Question

17-11. Methylation of eukaryotic DNA controls gene expression.

a) Describe in words the control of methylation of DNA in eukaryotes.

b) Describe in words how silencing starts with methylation.

Answer 1

a. The DNA methylation landscape of vertebrates is very particular compared to other organisms. In vertebrates, around 60–80% of CpG are methylated in somatic cells and DNA methylation appears as a default state that has to be specifically excluded from defined locations. By contrast, the genome of most plants, invertebrates, fungi, or protists show “mosaic” methylation patterns, where only specific genomic elements are targeted, and they are characterized by the alternation of methylated and unmethylated domains.

High CpG methylation in mammalian genomes has an evolutionary cost because it increases the frequency of spontaneous mutations. Loss of amino-groups occurs with a high frequency for cytosines, with different consequences depending on their methylation. Methylated C residues spontaneously deaminate to form T residues over time; hence CpG dinucleotides steadily deaminate to TpG dinucleotides, which is evidenced by the under-representation of CpG dinucleotides in the human genome. On the other hand, spontaneous deamination of unmethylated C residues gives rise to U residues, a change that is quickly recognized and repaired by the cell.

In mammals, the only exception for this global CpG depletion resides in a specific category of GC- and CpG-rich sequences termed CpG islands that are generally unmethylated and therefore retained the expected CpG content. CpG islands are usually defined as regions with 1) a length greater than 200bp, 2) a G+C content greater than 50%, 3) a ratio of observed to expected CpG greater than 0.6, although other definitions are sometimes used. Excluding repeated sequences, there are around 25,000 CpG islands in the human genome, 75% of which being less than 850bp long. They are major regulatory units and around 50% of CpG islands are located in gene promoter regions, while another 25% lie in gene bodies, often serving as alternative promoters. Reciprocally, around 60-70% of human genes have a CpG island in their promoter region.The majority of CpG islands are constitutively unmethylated and enriched for permissive chromatin modification such as H3K4 methylation. In somatic tissues, only 10% of CpG islands are methylated, the majority of them being located in intergenic and intragenic regions.

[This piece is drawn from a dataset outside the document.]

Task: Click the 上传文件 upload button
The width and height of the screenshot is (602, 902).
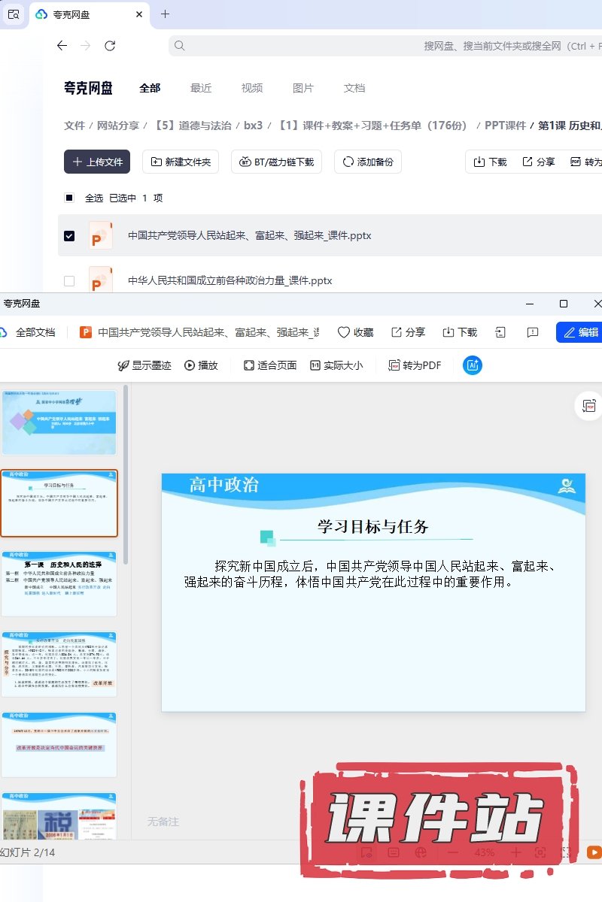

DNA methylation was probably present at some extent in very early eukaryote ancestors. In virtually every organism analyzed, methylation in promoter regions correlates negatively with gene expression. CpG-dense promoters of actively transcribed genes are never methylated, but reciprocally transcriptionally silent genes do not necessarily carry a methylated promoter. In mouse and human, around 60–70% of genes have a CpG island in their promoter region and most of these CpG islands remain unmethylated independently of the transcriptional activity of the gene, in both differentiated and undifferentiated cell types. Of note, whereas DNA methylation of CpG islands is unambiguously linked with transcriptional repression, the function of DNA methylation in CG-poor promoters remains unclear; albeit there is little evidence that it could be functionally relevant.

DNA methylation may affect the transcription of genes in two ways. First, the methylation of DNA itself may physically impede the binding of transcriptional proteins to the gene,and second, and likely more important, methylated DNA may be bound by proteins known as methyl-CpG-binding domain proteins (MBDs). MBD proteins then recruit additional proteins to the locus, such as histone deacetylases and other chromatin remodeling proteins that can modify histones, thereby forming compact, inactive chromatin, termed heterochromatin. This link between DNA methylation and chromatin structure is very important.

b. A function that appears even more conserved than transposon silencing is positively correlated with gene expression. In almost all species where DNA methylation is present, DNA methylation is especially enriched in the body of highly transcribed genes. The function of gene body methylation is not well understood. A body of evidence suggests that it could regulate splicing and suppress the activity of intragenic transcriptional units (cryptic promoters or transposable elements). Gene-body methylation appears closely tied to H3K36 methylation. In yeast and mammals, H3K36 methylation is highly enriched in the body of highly transcribed genes. In yeast at least, H3K36me3 recruits enzymes such as histone deacetylases to condense chromatin and prevent the activation of cryptic start sites.In mammals, DNMT3a and DNMT3b PWWP domain binds to H3K36me3 and the two enzymes are recruited to the body of actively transcribed genes.